辛い記憶を取り除く「忘れ薬」の開発に一歩前進。タンパク質の関与を断ち切ることで有効性がアップ

辛い記憶を取り除く「忘れ薬」の開発に一歩前進。タンパク質の関与を断ち切ることで有効性がアップ
 もしも過去の記憶を消せる忘れ薬があったら、何に使うだろうか?心に傷を残すようなトラウマとなっている記憶は、すぐにでも消したいものだ。

 イギリスの研究者が、辛い記憶を忘れることができる”忘れ薬”の開発につながる発見を報告した。薬で記憶を抹消できるかどうかは、あるタンパク質にかかっているという。

 そのタンパク質の関与を断ち切ってしまえば、これまで忘れ薬と有望視されていた薬の有効性が格段に上がるという。

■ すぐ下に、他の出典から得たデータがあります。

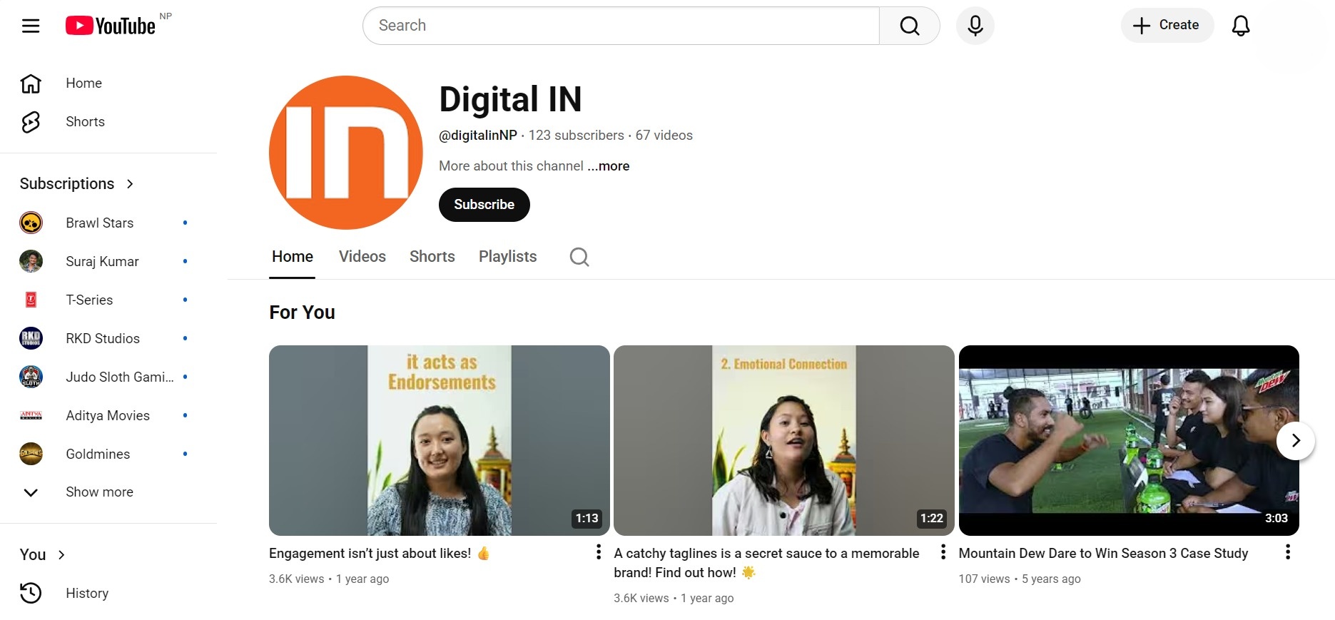
Task: Open Shorts from the sidebar
Action: tap(85, 122)

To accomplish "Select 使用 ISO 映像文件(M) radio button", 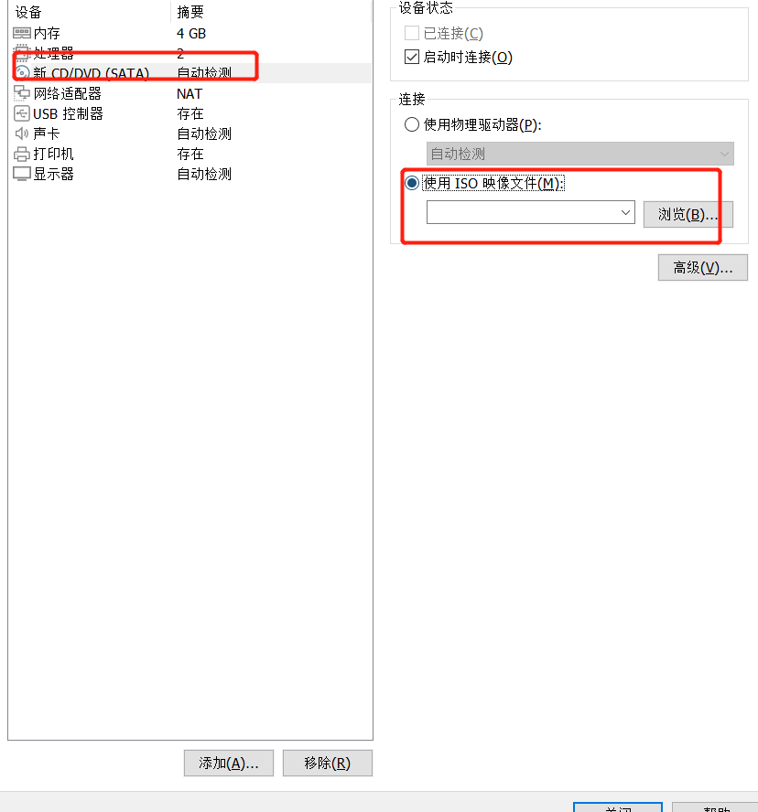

忘れ薬として有望視されていたプロプラノロールの欠点を探せ じつは忘れ薬として有望視される薬がある。

 それは高血圧などの治療に使われる「プロプラノロール」という薬だ。心臓の交感神経にあるβ受容体を遮断するので、心拍を抑えて血圧を下げる効果があるのだ。

 この薬は、強い感情的な記憶の形成と関係がある脳のベータアドレナリン作動性受容体に作用することでも知られている。

 受容体に結合するタンパク質が遮断されると、記憶の形成に必要なシナプスの変化が抑えられ、その影響で細かい記憶が保存されなくなる。

 実際、2004年の実験で、トラウマ体験をした動物にプロプラノロールを投与すると、恐怖反応を示さなくなることが確認された。つまりトラウマの記憶を消す作用があったということだ。

 こうして忘れ薬の候補となったプロプラノロールだが、その後の研究の結果はまちまちで、確実な記憶消去効果を発揮してくれなかった。